Après l’indépendance, la confusion politique régnait et les luttes de pouvoir s’intensifiaient entre les différents clans nationalistes. Bien qu’actif à travers l’UGTA, syndicat unique des travailleurs, et dans les activités de structuration de l’autogestion agricole et industrielle (autour de Ben Bella avec Michel Raptis (Pablo), Mohamed Harbi, Hocine Zahouane, Gérard Challiand…), le mouvement ouvrier algérien restait faible, peu structuré de façon autonome. Tout cela n’a pas permis à Ben Bella d’avoir l’éclairage programmatique et des appuis organisationnels autonomes pour construire un développement post-indépendance autour de l’autogestion. Son « socialisme révolutionnaire et spécifique » s’est vite transformé en populisme de gauche verbal et radical à la… Mélenchon qui l’a plus éloigné des couches ouvrières et populaires algériennes qui attendaient concrètement la prise en charge de leurs besoins sociaux de base.
Avec les décrets de mars 1963 (de nationalisation et mise sous autogestion des terres des colons), Ben Bella généralise et en même temps bureaucratise l’autogestion, précipitant la fin de cette dernière. Il affronte l’opposition de ses compagnons de lutte et de prison en comprimant les libertés politiques et individuelles. Il se révèle impuissant face à l’appropriation privative des biens coloniaux vacants par une bourgeoisie arriviste provenant en partie des rangs du FLN et de l’ALN (Armée de libération nationale). Son idéologie panarabiste et fortement teinté d’islam et de traditionalisme, nourrie par sa proximité du président égyptien Nasser, sera le creuset de l’idéologie arabo-musulmane dominante en Algérie.
La période d’opposition de Ben Bella après sa libération est moins parlante et même la plus ambiguë de son parcours politique. Il a tenté, avec le MDA, de susciter une opposition politique plus crédible et plus fédérée avec ses tentatives d’alliances avec Ait-Ahmed du FFS (Front des forces socialistes). Il a essayé d’affaiblir le pouvoir algérien par son aura internationale et ses réseaux vieillissants. Il a même tenté, après octobre 1988, un retour au pays en essayant de faire du MDA un parti démocratique alternatif.
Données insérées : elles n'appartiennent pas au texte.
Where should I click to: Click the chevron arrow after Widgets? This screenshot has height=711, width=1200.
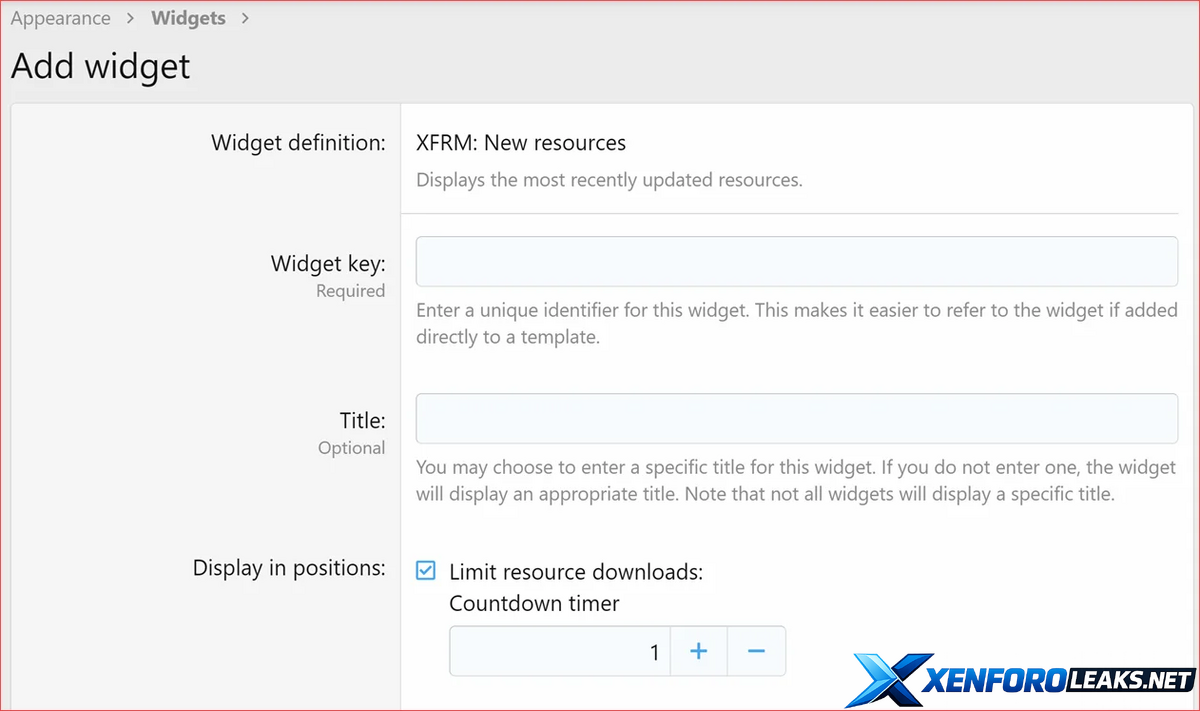tap(246, 19)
L’apparition fulgurante de l’islamisme radical et son emprise sur les couches populaires et moyennes, puis la guerre larvée qui s’installe entre le FIS (Front islamique du salut) et le pouvoir l’ont réduit à un statut de personnage politique respectable, utile comme médiateur ou facilitateur, beaucoup plus qu’un opposant réel. Il a côtoyé le mouvement altermondialiste dont il était un des dirigeants symboliques. L’avènement de l’ère Bouteflika et le soutien qu’il lui apporta ont clos son parcours politique, dans l’indifférence de générations qui ne le connaissent pas et dans l’occultation de la mémoire qui caractérise le régime politique algérien et ses élites-relais.